If a caterpillar eats on a tree, the reaction is not long in coming. How exactly the tree registers the feeding damage has not yet been well researched. In experiments, however, scientists were able to show that when a caterpillar attacks, a certain signal substance spreads throughout the plant and then shoots a substance into the leaf that makes it inedible for the caterpillars.
Even such a thing as wound healing exists in the plant world. The plant reacts to a cut or damage by attempting to regenerate its outer shell. The transmission of signals within trees and plants even happens electrically – similar to the human nervous system. But are these enough signs to accept pain? To do this, the plant would need an organ that could interpret this damage as a negative experience. In humans, the brain takes on this role. The information reaches the brain via the spinal cord, where it is perceived as pain. There is no such structure in plants. So trees and other plants actually react to injuries, but they do not feel pain.

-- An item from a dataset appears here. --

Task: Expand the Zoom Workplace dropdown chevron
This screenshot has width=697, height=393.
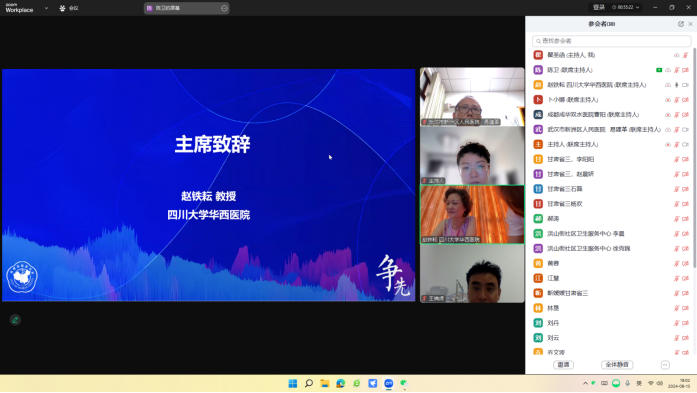Action: [46, 8]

Can plants behave socially?
It takes time for a small seedling to carry out photosynthesis on a significant scale. Hardly any light penetrates through the dense crowns of the older and taller trees – so how do the small trees survive for so long? The Canadian researcher Suzanne Simard has made amazing observations and the wood wide web plays a crucial role in this. Nutrients flow from one tree to another via the network.
How young trees are taken care of
Simard and her colleagues were able to observe this exchange of substances in various experiments. A particularly large number of interwoven fungi form between large “mother trees” and their own seedlings. And what’s more: a sugar solution even reaches the seedling from the large mother tree, which nourishes the small tree. A process that invites many, very human comparisons. But there are no indications for a conscious “supply” through the mother tree. The young trees tap into the subterranean network, trees that are genetically related to the mother tree are also particularly successful.
Plant awareness in research
In the relatively young research field of plant neurobiology, scientists are actually dealing with plant synapses and plant intelligence. However, the conclusions from this are sometimes very controversial in science. Even some plant researchers speak of a kind of plant awareness. In July 2019, a research team led by Lincoln Taiz from the University of California at Santa Cruz supported those who reject the existence of a plant consciousness with a publication. They also make up the vast majority among plant physiologists. The research team is primarily referring to a new hypothesis on the evolution of consciousness. The neuroscientist Todd Feinberg and the evolutionary biologist Jon Mallat have analyzed the brain anatomy and functional complexity, as well as the behavior of a large number of animals and on this basis developed criteria that would actually be necessary for the development of consciousness. The only animals that meet these minimum requirements are therefore vertebrates, arthropods and cephalopods. Plants are built much too simply anatomically for that.
The exciting reactions of plants to their environment are thus nothing more than genetically coded programs that have proven helpful for the plant in the course of evolution.
They are therefore no less astonishing.